There are, of course, many defenses to a termination for default. Acts or omissions of the government in its contractual capacity are among them.
One of the more esoteric defenses is known as abuse of discretion and involves failure to respond to requests for equitable adjustment (REA's).
In a case known as Ryste & Ricas, Inc., the Armed Services Board of Contract Appeals (ASBCA) reiterated the rule that a termination for default could not be based on materially erroneous information as to the contractor's responsibility for delay or materially erroneous information as to the effort and time required to finish the work. The government owes the contractor an assessment of all of the relevant circumstances when it exercises its discretion to terminate for default.

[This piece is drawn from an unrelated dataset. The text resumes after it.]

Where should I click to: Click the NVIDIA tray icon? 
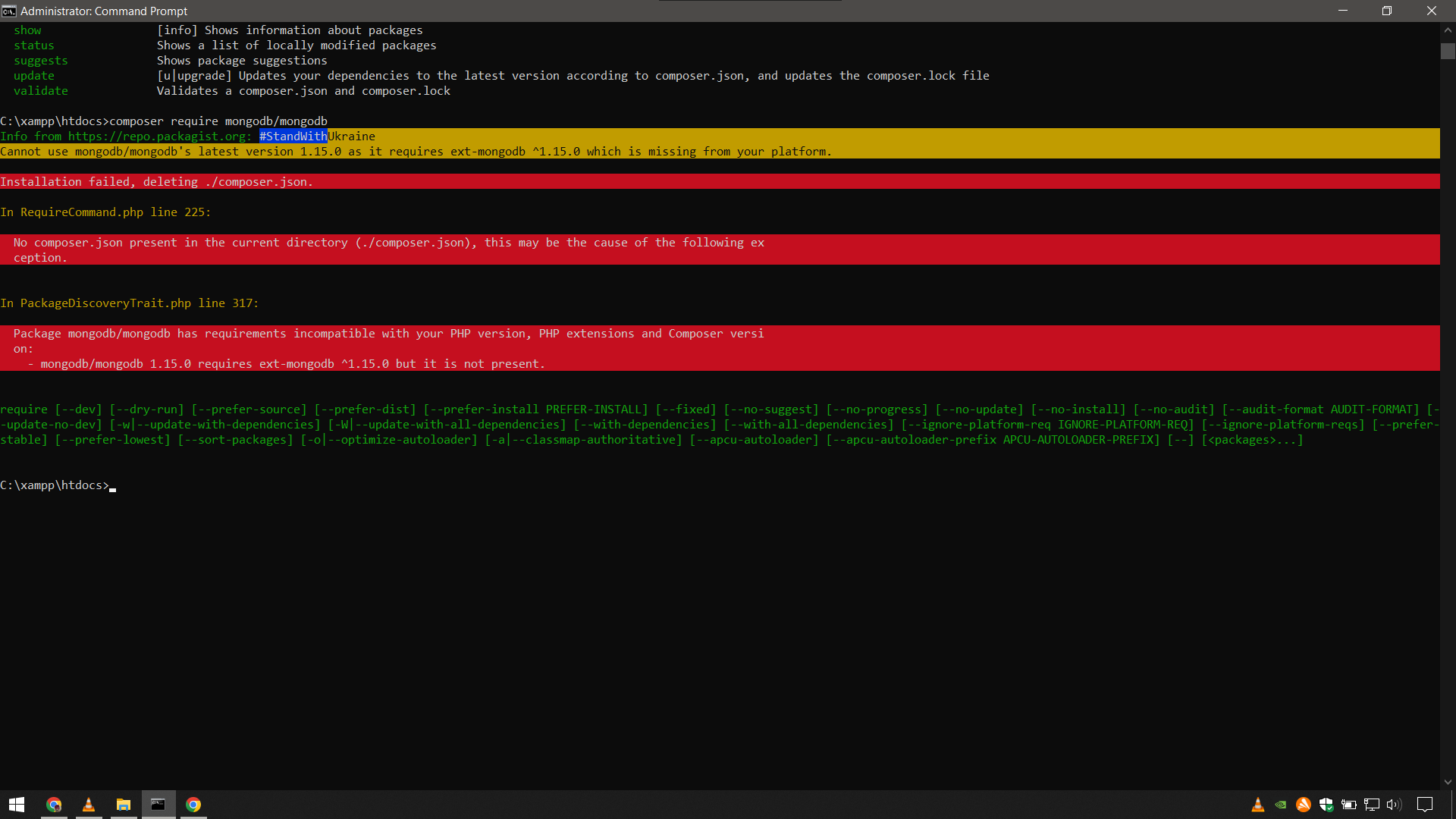tap(1281, 805)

In Ryste, the contracting officer did not adequately consider whether time extensions were appropriate. The contractor had requested time extensions as part of REA's. These requests were not adequately addressed by the contracting officer. The contracting officer did not analyze the contractor's problems and did not consider whether the contract could have been substantially completed if the time extensions had been granted. In the end, the ASBCA determined the contracting officer abused his discretion by terminating the contract for default.
The ASBCA concluded the government had not met its burden of proof.
The lesson to be learned is that REA's must be fully considered. FAR 49.402-3(f) requires contracting officers to consider, among other things, the terms of the contract and applicable law and regulations in determining whether to terminate for default. The terms of the contract usually include the changes clause. The changes clause permits the contractor to submit an REA for equitable adjustment in price and schedule. FAR 43.204(b) states that contracting officers shall negotiate equitable adjustments resulting from change orders in the shortest practicable time.
If a contractor believes the contract has been changed, constructively or otherwise, and submits its REA, the contracting officer is obliged to consider it. It would seem, from a fair reading of Ryste, and the regulations, that the contracting officer also is obliged to adequately respond to the contractors REA before terminating for default. The contracting officer owes the contractor an assessment of the REA. Failure to respond altogether could well be argued as a breach of contract.
The defense to a termination for default which can be characterized as an abuse of discretion is hardly in the mainstream of defenses. However, one of the main defenses to a termination for default is acts of the government in its contractual capacity (constructive changes, breaches, etc.). Therefore, many of the defenses involve an abuse of discretion to one degree or another.